- **What you should do**
Report each line of the entries below that has the word "screenshot" in it.

- **Material shown**

◆ ◆ ◆ ◆ ◆ ◆ ◆

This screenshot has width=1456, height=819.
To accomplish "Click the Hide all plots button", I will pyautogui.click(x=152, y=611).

◆ ◆ ◆ ◆ ◆ ◆ ◆

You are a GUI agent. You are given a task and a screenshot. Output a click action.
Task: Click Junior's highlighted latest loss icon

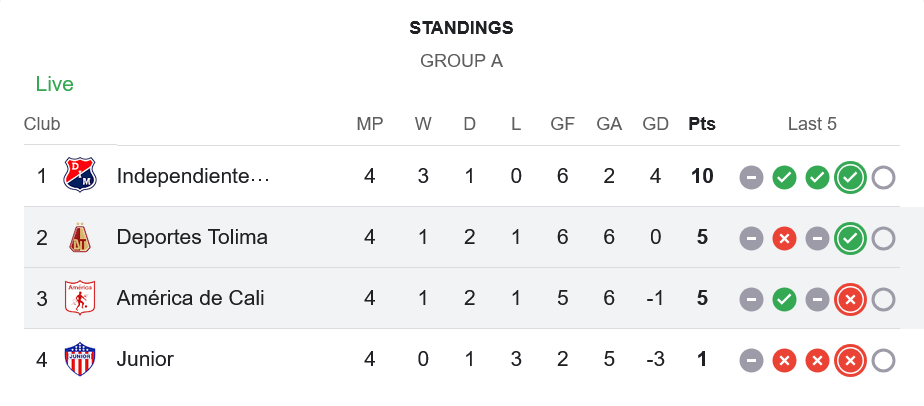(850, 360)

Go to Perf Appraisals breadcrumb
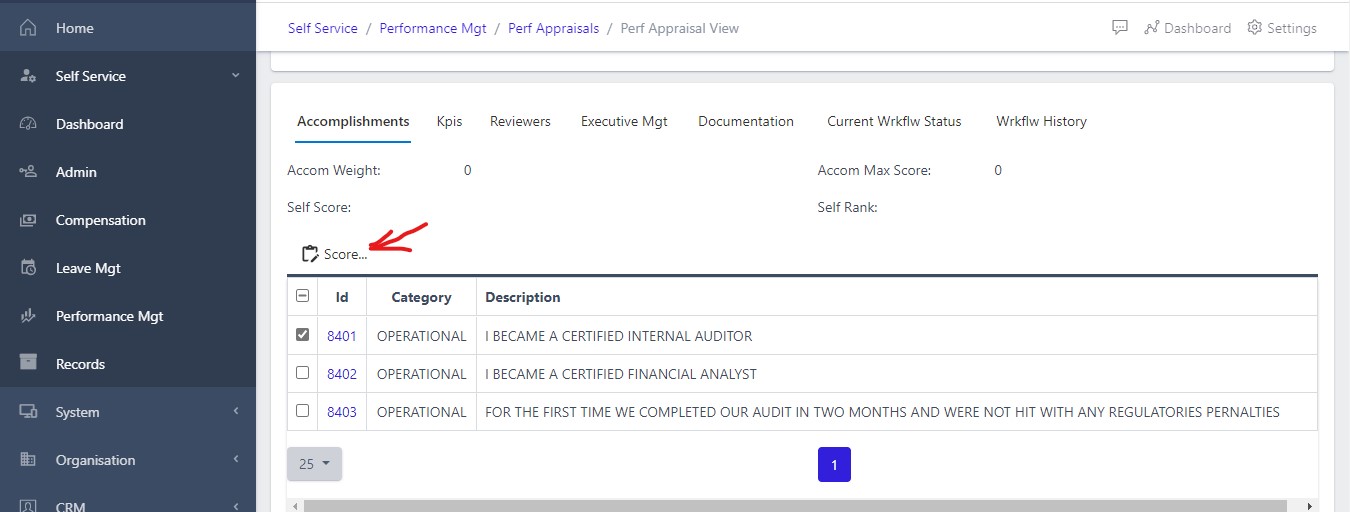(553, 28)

◆ ◆ ◆ ◆ ◆ ◆ ◆

- **Written solution**
This screenshot has width=1456, height=819.
You are a GUI agent. You are given a task and a screenshot. Output a click action.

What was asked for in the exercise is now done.